Hormones are bad! Hormones are good! That's an oversimplification, but certainly the conclusion you might reach if you're following the recent news on hormone replacement therapy. Today, Harvard researchers report that taking HRT can nearly halve a woman's risk of developing age-related macular degeneration, the leading cause of vision loss and blindness in those over 50. Last week, the news was less rosy: Researchers reported that taking estrogen during menopause increased the likelihood of developing benign breast disease, which is associated with a higher breast cancer risk. I blogged in February about HRT raising the risk of having a breast biopsy and wrote a feature on how women deal with the hormone dilemma when they're hit with nasty menopausal symptoms like drenching night sweats.
At this point, I'm thinking (probably along with many other women): Enough already!
How many flip-flopping findings do we need before researchers are satisfied that women have gotten the message that HRT has both risks and benefits? It's been well reported that starting hormones years after menopause causes more heart disease and strokes but that taking the drugs during the actual transition may not do any heart damage and might actually be protective. While the increased breast cancer risk is certainly real, it's considered by most experts to be pretty small.

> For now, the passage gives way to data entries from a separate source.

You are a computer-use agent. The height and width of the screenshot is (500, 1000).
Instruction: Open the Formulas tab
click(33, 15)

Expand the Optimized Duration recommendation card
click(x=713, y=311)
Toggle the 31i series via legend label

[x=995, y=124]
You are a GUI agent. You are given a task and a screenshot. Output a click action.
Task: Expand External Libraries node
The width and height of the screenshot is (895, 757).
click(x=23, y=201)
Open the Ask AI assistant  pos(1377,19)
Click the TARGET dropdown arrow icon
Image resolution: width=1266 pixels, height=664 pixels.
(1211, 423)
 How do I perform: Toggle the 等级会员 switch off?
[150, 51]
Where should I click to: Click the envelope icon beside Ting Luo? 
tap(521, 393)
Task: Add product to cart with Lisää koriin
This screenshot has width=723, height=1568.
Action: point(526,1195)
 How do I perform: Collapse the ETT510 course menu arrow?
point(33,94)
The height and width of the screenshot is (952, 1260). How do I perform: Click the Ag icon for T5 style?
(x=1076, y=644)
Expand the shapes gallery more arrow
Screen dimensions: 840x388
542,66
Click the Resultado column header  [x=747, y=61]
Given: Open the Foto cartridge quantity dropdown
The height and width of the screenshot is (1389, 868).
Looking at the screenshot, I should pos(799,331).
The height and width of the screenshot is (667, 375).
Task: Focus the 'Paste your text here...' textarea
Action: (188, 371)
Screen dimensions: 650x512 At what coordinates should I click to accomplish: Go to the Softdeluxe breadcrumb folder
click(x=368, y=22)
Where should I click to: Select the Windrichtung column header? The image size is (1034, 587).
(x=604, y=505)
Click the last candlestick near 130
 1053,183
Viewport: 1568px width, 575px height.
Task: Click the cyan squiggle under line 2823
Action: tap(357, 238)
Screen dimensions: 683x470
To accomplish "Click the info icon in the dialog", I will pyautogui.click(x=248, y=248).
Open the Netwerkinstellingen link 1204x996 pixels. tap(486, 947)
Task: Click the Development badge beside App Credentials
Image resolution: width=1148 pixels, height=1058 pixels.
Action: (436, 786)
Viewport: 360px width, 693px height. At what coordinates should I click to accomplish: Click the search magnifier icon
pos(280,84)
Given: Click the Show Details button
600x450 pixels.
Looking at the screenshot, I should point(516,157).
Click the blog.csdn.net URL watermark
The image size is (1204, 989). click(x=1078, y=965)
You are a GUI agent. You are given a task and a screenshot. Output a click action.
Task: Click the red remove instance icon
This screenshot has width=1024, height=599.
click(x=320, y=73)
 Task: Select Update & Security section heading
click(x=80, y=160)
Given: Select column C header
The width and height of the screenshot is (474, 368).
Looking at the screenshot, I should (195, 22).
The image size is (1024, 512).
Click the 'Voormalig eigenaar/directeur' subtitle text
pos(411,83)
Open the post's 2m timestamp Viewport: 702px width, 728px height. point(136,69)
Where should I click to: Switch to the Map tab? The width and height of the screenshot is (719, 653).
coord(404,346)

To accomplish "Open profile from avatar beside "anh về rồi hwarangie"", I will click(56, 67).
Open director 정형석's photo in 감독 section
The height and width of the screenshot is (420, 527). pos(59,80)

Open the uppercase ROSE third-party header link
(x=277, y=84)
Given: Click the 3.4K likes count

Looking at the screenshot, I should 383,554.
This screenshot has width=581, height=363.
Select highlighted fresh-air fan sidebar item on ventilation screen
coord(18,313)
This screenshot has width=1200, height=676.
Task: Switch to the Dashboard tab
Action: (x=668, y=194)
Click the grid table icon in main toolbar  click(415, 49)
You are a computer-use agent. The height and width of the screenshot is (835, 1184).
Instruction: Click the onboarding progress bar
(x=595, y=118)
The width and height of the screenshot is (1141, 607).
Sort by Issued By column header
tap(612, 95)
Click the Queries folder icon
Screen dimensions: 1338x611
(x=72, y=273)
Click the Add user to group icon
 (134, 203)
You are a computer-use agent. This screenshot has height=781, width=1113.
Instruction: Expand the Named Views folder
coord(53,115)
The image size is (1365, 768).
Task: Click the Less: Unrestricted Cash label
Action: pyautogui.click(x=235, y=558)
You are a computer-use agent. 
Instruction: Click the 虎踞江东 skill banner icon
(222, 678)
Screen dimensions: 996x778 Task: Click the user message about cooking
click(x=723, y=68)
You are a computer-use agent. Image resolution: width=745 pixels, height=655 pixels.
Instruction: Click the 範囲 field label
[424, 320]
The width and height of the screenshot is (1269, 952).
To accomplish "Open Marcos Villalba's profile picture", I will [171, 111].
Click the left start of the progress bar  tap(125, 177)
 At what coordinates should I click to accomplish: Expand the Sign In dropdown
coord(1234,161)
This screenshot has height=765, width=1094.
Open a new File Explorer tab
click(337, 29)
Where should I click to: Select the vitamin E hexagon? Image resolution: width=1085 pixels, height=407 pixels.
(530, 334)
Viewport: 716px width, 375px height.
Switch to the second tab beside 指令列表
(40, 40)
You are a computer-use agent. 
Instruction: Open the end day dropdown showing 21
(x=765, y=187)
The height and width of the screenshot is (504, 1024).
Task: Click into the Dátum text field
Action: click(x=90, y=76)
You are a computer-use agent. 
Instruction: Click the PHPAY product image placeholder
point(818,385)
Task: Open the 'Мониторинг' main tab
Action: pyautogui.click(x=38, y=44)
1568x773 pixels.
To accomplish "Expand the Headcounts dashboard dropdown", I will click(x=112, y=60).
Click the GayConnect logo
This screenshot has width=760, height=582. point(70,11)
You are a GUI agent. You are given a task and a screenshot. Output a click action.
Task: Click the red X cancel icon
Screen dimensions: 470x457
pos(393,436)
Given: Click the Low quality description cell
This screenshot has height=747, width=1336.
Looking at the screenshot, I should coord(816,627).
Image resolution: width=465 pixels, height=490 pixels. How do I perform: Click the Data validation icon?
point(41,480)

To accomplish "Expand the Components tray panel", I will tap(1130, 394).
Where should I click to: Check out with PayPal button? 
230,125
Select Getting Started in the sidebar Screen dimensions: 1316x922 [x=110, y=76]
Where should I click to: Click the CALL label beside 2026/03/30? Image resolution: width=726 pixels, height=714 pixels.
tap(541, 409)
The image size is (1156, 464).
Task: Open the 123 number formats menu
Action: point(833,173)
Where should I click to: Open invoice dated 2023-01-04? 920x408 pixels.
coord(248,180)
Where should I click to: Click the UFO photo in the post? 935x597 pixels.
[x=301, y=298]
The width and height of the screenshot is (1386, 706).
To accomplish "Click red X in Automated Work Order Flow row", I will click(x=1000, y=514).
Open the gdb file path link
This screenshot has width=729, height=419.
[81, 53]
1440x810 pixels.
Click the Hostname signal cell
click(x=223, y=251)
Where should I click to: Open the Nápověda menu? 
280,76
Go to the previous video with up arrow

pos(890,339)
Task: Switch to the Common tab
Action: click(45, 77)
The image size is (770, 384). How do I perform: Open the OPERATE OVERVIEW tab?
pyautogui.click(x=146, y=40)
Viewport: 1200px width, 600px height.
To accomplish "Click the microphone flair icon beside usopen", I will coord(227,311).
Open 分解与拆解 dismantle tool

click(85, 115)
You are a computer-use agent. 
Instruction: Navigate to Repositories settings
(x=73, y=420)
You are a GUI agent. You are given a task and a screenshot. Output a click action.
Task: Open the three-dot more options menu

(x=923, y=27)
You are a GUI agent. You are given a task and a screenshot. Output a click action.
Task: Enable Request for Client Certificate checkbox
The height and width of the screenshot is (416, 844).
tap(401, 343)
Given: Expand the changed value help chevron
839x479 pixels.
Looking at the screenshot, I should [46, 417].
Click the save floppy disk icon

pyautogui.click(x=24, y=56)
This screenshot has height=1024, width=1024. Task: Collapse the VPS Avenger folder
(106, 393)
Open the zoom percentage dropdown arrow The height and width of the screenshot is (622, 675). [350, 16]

And now this macular degeneration benefit. How should that factor into a woman's decision? I asked Harvard Medical School researcher Diane Feskanich, who led the macular degeneration study published in today's Archives of Ophthalmology. "I personally don't think it should," she says, "unless she's at high risk for macular degeneration because of a family history." So if your parent, sibling, or grandparent had macular degeneration, talk to your doctor about this new finding. And know that you don't need to stay on hormones for very long. Taking HRT for as little as three years, Feskanich says, conferred the same protective benefits as taking it for 10.
Most women can rest assured that regardless of the good-for-you-bad-for-you findings, the "bottom-line" advice dispensed at the end of most news reports is right on target: Take the lowest dose of HRT that's effective to relieve any menopausal symptoms for the shortest amount of time. Need proof? Check out yet another finding released last week that lower doses of HRT confer lower health risks.